The Oklahoma City School District reported better attendance rates this flu season than during both 2007 and 2008, despite the swine flu pandemic.
"Everybody was very programmed to expect that we would have a lot of kids out,” said Debbie Johnson, administrator of health services for the school district. "We have done everything we can to curtail the H1N1. Hand sanitizers, education, flu shots — have all played a big role in our increase in attendance with both students and staff.”
Swine flu also is known as the H1N1 virus.
Tulsa Public Schools saw a high of absenteeism Oct. 5, with 11 percent of students out of school, school district spokeswoman Tami Marler said.

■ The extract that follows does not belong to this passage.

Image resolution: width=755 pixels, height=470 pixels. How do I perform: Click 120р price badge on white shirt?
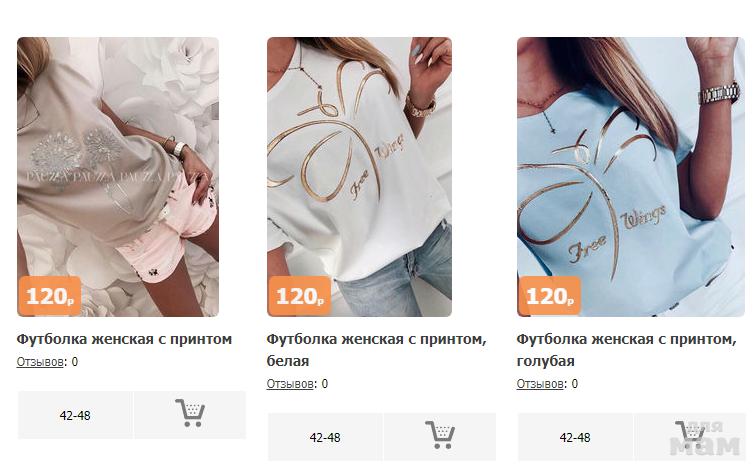(299, 296)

"(Attendance rates) went steadily up. From Oct. 1 through about Oct. 12 we were in the 89 (percent) to 90 percent range and then it just went steadily up from there,” Marler said. The district also tracked reports of students with flu-like symptoms, and Marler said the high rates of absenteeism seemed to be correlated.
‘Health message was heard’
In early October, the Oklahoma City School District, with its 41,000 students, saw a peak of absences at around 8 percent — much higher than the previous year’s fall numbers.
Then the numbers slowly tapered off, according to data from the school district. By the end of October, absence rates were around 6 percent.
Some school districts closed in early October due to high levels of students out with the flu, including Haworth, Roff and White Rock school districts, but there have been no closures since.